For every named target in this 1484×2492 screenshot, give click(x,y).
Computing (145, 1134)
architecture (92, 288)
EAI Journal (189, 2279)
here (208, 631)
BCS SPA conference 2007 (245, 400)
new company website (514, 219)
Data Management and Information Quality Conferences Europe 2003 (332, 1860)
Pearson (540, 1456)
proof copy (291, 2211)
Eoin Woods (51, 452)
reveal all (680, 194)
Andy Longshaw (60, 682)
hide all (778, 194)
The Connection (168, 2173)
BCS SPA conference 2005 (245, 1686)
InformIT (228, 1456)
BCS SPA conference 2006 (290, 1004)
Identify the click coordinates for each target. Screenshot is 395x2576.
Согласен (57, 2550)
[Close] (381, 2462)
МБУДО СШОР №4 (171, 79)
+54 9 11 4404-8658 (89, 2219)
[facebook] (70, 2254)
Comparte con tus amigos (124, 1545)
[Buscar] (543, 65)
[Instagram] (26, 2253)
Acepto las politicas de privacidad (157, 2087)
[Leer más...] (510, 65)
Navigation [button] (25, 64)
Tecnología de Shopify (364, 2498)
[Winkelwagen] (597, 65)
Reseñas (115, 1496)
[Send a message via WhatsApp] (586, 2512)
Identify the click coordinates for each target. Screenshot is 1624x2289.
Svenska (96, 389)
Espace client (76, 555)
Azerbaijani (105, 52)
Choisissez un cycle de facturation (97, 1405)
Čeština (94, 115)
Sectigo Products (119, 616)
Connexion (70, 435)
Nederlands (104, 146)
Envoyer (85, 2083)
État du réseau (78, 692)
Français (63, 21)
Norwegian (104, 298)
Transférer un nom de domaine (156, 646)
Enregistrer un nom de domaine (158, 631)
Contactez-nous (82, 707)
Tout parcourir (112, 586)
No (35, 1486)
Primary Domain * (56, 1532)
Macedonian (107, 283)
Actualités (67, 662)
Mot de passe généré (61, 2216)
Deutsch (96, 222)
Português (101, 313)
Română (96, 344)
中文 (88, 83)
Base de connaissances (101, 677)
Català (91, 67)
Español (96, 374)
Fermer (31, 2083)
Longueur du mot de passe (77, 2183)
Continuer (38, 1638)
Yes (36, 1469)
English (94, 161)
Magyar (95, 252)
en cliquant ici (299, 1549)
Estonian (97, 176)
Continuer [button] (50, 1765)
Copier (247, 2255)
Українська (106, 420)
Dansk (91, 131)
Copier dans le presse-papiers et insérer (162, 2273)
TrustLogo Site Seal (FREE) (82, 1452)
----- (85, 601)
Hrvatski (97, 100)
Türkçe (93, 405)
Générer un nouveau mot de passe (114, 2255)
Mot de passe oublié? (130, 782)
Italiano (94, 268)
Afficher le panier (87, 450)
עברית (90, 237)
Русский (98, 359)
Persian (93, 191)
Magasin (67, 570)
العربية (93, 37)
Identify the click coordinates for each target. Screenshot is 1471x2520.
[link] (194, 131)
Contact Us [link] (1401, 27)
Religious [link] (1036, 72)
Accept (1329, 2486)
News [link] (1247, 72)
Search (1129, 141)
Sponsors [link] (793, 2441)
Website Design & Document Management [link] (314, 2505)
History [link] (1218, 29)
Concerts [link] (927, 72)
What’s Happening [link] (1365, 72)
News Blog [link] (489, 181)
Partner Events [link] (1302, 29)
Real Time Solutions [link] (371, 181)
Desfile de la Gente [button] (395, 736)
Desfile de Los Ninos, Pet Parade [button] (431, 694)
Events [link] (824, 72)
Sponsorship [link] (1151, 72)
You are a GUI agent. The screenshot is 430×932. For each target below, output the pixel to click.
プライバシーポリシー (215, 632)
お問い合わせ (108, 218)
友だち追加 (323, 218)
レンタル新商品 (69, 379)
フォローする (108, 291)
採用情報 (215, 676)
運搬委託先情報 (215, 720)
......
### WHAT THE TASK ASKS
The answer is the run of lines that starts at the one containing "プライバシーポリシー (215, 632)" and ends at the last line of the material, reproduced exactly.

### YOUR RESPONSE
プライバシーポリシー (215, 632)
お問い合わせ (108, 218)
友だち追加 (323, 218)
レンタル新商品 (69, 379)
フォローする (108, 291)
採用情報 (215, 676)
運搬委託先情報 (215, 720)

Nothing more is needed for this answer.